Hence, these lenders don’t need to follow the same strict rules for loans sold to these mortgage giants, giving them more flexibility in situations like yours.

These will tend to be smaller or medium-sized lenders – small local banks or credit unions are good examples of the type of financial institution that can offer this flexibility, rather than the big banks or larger lenders that advertise during the Super Bowl. Specifically, ask around if someone makes an asset depletion loan. With these mortgages, they will view your liquid investment primarily as a source of income that you can use to make monthly payments over the 30 year loan term. This does not mean that you actually have to use this money, but it increases your chances of qualifying.

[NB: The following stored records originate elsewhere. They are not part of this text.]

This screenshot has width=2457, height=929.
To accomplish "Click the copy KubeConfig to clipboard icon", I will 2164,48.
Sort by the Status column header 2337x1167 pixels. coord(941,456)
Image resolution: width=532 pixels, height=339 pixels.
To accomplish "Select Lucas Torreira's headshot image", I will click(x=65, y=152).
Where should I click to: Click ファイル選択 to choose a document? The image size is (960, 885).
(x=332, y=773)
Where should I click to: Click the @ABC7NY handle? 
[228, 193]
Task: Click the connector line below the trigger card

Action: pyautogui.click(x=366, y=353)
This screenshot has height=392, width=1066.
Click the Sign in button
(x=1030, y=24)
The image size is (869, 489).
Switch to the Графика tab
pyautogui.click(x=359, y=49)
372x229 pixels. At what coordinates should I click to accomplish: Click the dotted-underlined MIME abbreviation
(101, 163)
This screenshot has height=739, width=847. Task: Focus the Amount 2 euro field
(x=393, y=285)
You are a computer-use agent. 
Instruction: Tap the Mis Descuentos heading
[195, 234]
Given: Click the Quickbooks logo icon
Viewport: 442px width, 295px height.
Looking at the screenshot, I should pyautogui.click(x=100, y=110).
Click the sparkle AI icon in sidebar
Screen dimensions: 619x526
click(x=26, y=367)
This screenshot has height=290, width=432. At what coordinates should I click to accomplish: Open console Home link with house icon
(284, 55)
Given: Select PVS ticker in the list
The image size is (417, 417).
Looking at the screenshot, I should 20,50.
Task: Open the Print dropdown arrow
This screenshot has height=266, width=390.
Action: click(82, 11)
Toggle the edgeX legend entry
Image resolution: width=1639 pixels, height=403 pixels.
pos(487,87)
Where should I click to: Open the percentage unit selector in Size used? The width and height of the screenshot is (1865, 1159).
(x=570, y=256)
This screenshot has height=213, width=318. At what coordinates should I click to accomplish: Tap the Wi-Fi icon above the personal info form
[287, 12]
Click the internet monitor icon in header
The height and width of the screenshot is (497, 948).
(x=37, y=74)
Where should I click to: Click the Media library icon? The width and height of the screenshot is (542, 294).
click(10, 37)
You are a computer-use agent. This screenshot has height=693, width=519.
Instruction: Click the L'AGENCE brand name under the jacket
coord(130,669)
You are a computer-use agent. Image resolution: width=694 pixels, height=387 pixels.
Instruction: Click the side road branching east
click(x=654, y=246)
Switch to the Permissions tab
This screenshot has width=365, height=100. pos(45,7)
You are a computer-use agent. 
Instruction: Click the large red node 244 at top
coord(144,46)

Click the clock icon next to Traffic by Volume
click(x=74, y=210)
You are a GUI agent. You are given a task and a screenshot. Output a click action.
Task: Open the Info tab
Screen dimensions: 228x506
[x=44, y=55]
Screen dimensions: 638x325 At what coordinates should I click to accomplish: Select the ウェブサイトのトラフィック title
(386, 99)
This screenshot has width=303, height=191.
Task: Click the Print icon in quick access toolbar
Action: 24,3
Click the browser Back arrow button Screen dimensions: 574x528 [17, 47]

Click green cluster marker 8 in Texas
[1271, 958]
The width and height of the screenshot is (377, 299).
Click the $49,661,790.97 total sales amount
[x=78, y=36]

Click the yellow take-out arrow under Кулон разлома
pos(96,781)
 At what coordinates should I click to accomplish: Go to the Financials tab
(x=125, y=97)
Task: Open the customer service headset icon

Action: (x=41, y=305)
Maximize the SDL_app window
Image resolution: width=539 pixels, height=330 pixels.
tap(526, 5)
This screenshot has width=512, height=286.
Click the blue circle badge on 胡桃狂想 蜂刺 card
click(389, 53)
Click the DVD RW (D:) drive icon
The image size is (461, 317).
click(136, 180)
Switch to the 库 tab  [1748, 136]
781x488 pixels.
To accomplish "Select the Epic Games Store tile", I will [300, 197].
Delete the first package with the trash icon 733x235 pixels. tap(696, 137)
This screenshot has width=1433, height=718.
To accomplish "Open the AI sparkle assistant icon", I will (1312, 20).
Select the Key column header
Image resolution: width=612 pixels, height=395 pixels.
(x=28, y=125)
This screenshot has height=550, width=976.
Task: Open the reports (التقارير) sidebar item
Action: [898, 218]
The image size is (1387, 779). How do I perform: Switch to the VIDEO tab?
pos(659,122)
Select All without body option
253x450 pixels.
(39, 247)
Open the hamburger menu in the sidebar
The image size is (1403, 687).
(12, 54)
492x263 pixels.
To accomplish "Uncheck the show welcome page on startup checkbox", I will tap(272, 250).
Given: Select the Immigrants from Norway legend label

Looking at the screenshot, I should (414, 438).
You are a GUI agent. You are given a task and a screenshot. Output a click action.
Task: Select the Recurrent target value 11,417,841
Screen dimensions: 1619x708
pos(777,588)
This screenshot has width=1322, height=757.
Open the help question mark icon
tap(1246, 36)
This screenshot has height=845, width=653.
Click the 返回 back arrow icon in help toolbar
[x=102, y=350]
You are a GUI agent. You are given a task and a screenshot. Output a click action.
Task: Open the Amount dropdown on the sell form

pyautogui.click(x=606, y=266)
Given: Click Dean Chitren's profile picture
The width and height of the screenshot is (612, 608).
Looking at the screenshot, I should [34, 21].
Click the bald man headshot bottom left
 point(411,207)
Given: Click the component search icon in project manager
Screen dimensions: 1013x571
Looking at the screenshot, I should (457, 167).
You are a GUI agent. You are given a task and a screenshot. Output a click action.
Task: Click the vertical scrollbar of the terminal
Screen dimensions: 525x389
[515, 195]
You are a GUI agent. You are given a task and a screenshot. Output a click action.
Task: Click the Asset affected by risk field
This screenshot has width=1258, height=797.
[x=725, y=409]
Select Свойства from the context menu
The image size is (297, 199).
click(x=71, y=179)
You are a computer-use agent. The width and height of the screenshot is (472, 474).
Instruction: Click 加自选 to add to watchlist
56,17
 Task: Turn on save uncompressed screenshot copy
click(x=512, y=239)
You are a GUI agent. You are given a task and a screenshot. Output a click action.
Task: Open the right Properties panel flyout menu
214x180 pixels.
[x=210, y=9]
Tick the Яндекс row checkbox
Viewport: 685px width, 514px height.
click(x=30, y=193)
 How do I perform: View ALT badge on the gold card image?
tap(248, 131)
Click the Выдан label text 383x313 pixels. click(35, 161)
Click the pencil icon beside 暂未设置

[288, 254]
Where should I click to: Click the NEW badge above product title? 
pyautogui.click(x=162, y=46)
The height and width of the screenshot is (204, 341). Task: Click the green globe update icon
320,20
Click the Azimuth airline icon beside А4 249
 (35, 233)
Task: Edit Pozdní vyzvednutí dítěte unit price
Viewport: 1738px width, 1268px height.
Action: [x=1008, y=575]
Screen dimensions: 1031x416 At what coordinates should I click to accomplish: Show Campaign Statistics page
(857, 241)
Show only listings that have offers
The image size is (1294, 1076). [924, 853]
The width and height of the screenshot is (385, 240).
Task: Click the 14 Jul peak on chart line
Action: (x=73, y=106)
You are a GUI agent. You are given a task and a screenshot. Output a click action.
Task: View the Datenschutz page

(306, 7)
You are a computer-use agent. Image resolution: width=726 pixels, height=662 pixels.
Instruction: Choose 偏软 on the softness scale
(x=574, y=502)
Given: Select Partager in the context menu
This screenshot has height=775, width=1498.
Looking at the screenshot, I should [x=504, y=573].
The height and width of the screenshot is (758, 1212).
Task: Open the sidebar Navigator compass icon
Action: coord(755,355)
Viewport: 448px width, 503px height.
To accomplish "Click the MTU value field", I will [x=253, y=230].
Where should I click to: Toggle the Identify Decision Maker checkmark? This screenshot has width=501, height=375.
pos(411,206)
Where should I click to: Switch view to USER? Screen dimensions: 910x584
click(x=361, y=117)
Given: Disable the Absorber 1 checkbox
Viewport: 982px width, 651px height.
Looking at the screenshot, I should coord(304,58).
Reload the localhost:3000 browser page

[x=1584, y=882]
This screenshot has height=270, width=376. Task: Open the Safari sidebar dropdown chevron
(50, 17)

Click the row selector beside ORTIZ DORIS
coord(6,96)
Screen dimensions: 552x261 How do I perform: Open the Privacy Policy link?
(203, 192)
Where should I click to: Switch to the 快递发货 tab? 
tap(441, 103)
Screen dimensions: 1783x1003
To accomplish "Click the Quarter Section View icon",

“The new rules are written to take care of people who don’t have that kind of money.”


– Brian Koss, Executive Vice President, Mortgage Network

Be aware that smaller lenders that don’t work with Fannie Mae and Freddie Mac may charge higher interest rates. And a loan like the one I just described might be too expensive for you given your monthly income.

Another problem you may face is that lenders are still very careful in light of the pandemic. Since the outbreak of COVID-19 and the associated economic crisis, lenders have seriously tightened their wallets to avoid taking on borrowers who could eventually be foreclosed. Mortgage Bankers’ Association data show that mortgage availability has fallen to its lowest level since 2014 last year after the outbreak of the pandemic, and has, in fact, remained at that level. In other words, banks are now taking the same approach as when the economy was emerging from the Great Recession.

If you ultimately can’t get a mortgage, it’s time to look in the shower. What are your goals and where does home ownership fit into them? You say you want to retire early – what are you applying for so early? At 45 or at 60? Depending on how soon you want to retire, you won’t have a lot of runway to recoup the money you spend on your investment in order to put it into a home.

Financial advisor Jordan Benold argues that you don’t have to treat a home as an investment, and other financial experts have told me the same thing in the past. “Of course he appreciates and you want it, but he won’t pay your bills after retirement,” Benold said. After all, everyone needs a roof over their heads; It is important to weigh whether a home is a commercial venture or a necessity.

Maybe home ownership really matters to you – but is it important enough to use up half of your savings in one fell swoop? If this is truly the goal you want to achieve, it may be best for you to leave the Bay Area, as many others have done. Just make sure that if you move, the move doesn’t hurt your ability to move up the career ladder. Because even if being in the Bay Area means you have to be a renter, it will be worth it in the long run.